The theorem states: if f is continuous on [a, b] and differentiable on (a, b), then there exists at least one c in (a, b) where:
f'(c) = (f(b) - f(a)) / (b - a)
What the question asked:
Find a value c satisfying the theorem, or prove that one exists. You had to calculate the average rate of change over the interval, then find where the derivative equals that value.
How to approach it:
- Verify the conditions (continuity, differentiability)
- Calculate (f(b) - f(a)) / (b - a)
- Set f'(x) equal to that number
- Solve for x
If the derivative equation is too hard to solve algebraically, you might need to use the Intermediate Value Theorem on f'(x) or identify the value by inspection.
Scoring Distribution: What Scores Looked Like
| Score | Percentage (2015) | Meaning |
|---|---|---|
| 5 | ~15% | Extremely well prepared |
| 4 | ~20% | Well prepared |
| 3 | ~25% | Qualified |
| 2 | ~20% | Possibly qualified |
| 1 | ~20% | No recommendation |
To get a 5, you needed around 70-75% of total points. Free response typically counts for 50% of your score.
Getting Started: How to Use Past FRQs
Don't just read solutions. That's passive and doesn't build skills.
The method that works:
- Time yourself — 45 minutes for all 6 questions
- Work through each problem completely
- Grade yourself using the official rubrics
- Identify exactly which parts you lost points on
- Rework those specific parts until they're automatic
Focus your review on the question types you find hardest. If related rates trip you up, do 10 related rates problems. If integration applications are weak, drill those.

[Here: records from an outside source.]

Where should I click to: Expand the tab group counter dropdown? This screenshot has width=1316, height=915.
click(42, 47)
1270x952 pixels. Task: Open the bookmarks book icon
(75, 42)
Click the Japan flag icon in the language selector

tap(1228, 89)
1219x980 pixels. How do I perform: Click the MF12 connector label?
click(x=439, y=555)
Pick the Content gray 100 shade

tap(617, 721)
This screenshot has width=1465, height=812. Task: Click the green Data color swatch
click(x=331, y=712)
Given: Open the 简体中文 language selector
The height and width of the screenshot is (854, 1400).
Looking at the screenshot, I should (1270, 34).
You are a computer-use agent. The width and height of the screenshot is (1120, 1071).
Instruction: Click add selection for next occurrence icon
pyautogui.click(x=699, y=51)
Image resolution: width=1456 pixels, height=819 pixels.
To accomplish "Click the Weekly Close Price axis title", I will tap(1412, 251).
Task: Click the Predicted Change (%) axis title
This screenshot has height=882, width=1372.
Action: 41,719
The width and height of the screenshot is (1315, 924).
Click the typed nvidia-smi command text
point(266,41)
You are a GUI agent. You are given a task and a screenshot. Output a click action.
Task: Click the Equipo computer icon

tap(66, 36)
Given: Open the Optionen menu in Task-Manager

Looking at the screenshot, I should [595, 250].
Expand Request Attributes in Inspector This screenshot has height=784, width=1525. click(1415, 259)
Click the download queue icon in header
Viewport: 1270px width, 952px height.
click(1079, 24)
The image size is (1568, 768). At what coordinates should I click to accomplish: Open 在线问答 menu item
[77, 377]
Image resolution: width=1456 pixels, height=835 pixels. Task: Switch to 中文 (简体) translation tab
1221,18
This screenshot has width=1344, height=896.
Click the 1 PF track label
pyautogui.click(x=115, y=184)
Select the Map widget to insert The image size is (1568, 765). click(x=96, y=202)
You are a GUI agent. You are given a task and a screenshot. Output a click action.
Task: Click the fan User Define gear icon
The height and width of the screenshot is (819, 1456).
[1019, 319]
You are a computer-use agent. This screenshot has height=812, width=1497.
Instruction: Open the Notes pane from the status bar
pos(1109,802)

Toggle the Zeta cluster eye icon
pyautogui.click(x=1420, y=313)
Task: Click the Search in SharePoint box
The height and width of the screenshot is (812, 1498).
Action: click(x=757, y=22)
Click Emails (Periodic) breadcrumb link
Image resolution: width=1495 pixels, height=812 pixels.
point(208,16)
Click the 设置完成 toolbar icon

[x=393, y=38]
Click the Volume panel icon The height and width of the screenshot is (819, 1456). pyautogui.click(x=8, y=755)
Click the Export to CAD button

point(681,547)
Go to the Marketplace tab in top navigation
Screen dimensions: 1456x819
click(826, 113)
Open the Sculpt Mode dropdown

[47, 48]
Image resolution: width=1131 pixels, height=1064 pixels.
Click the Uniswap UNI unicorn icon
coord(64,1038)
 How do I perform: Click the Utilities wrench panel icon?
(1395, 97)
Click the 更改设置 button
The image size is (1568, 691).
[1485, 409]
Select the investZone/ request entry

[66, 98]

Common Patterns Across AP Calculus AB Free Response
The College Board recycles concepts. Watch for these:
- Particle motion — appears nearly every year
- Area/volume — solid of revolution or cross-sections
- Rate problems — related rates or accumulation
- Differential equations — separation of variables or slope fields
- Mean Value Theorem — appears every 2-3 years
If you can handle these topics cold, you're in good shape.
Final Thoughts
The 2015 free response wasn't trickier than other years. The questions tested standard concepts: derivatives, integrals, and the connections between them.
What trips students up isn't the calculus — it's the algebra. Simplifying fractions, solving for variables, and handling negative signs are where points disappear.
Before your exam, practice the algebra as much as the calculus.